Figure 1. SLM exerts a potent anti-glioma effect in vitro and reduces GSC self-renewal capacity.

(A) Cells were seeded at a density of 5·10³ cells per well in 96-well plates. The following day, cells were incubated with either TMZ or SLM at a concentration ranging from 10⁻³ M to 10⁻⁸ M. Seven days after treatment, cell viability was assessed using MTT assays. The results are expressed as mean values ± SD from three independent experiments and are represented as cell viability relative to non-treated cells (whose viability was taken to be 100%). (B) Median-effect doses (IC50s) of SLM in attached cell lines and neurosphere culture. An IC50 is the median-effect dose (the dose causing 50% of cells to be affected, which is equivalent to 50% survival).

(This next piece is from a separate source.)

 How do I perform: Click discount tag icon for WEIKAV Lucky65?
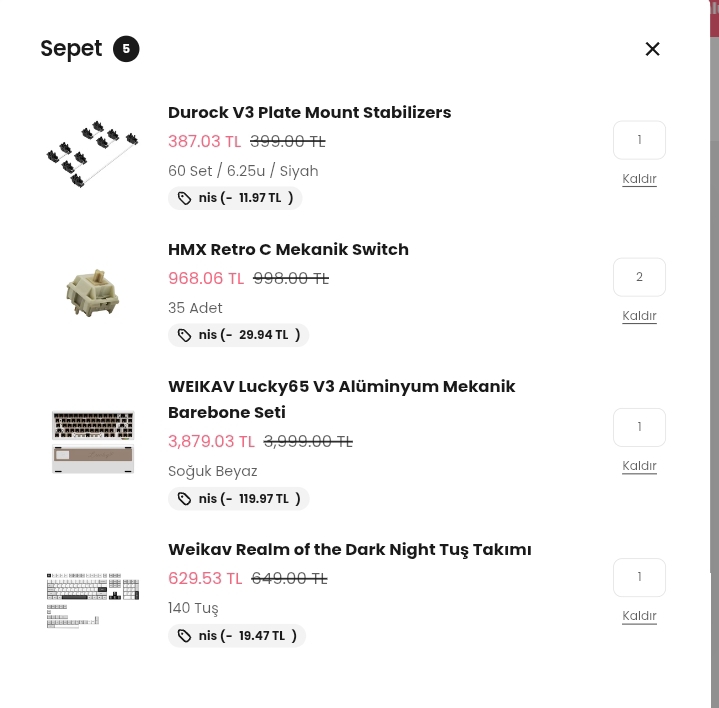[185, 499]
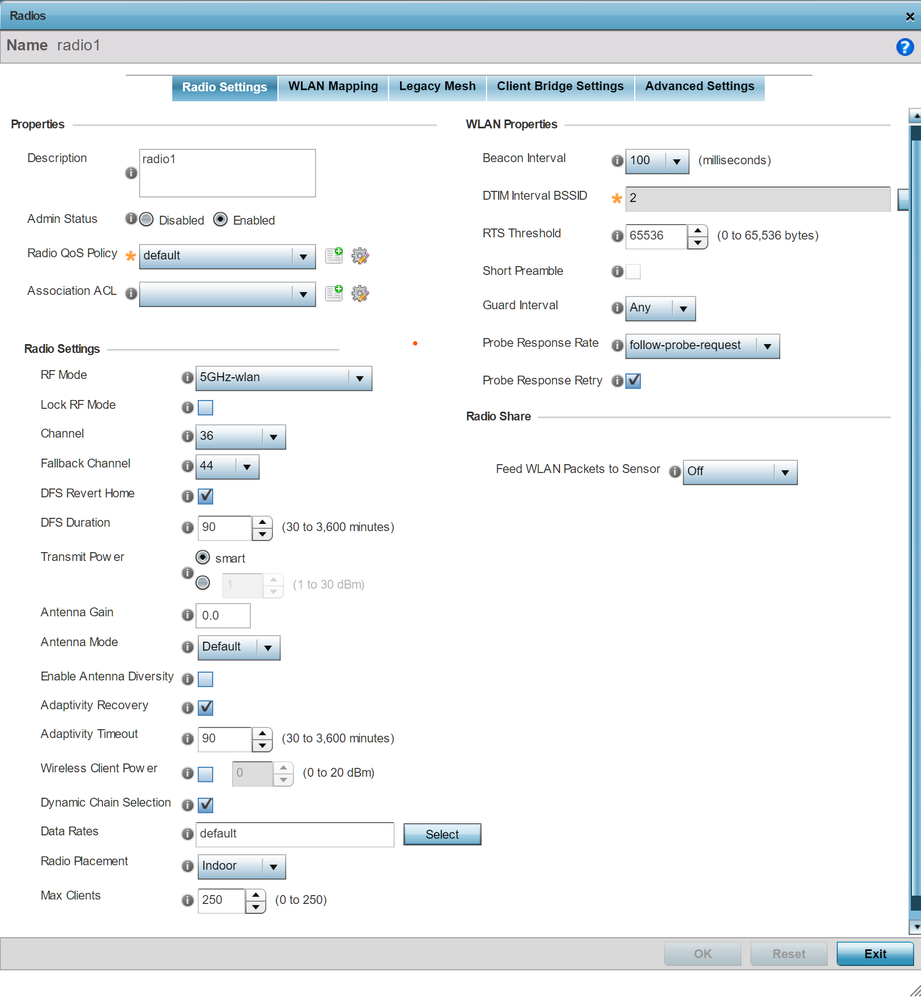Open the RF Mode dropdown
The image size is (921, 998).
[285, 378]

The results are expressed as mean values from Figure 1A. (C) GSC11 BTSCs were treated with TMZ or SLM at the indicated concentrations. The number of secondary spheres generated was assessed after 10 days and expressed as relative to non-treated cells (= 100%). To confirm that the spheroids were formed by stem cells, we randomly selected at least 15 individual secondary spheres and subjected them to further, long-term (two-months), propagation in each subcloning experiment. (D) Expression of different stem-cell markers by Q-RT-PCR in GSC11 cells treated with TMZ or SLM. RNA was extracted 72 hrs after treatment and Q-PCR analysis was performed. GAPDH was used as an internal control. To determine relative gene expression, we used the comparative threshold cycle method.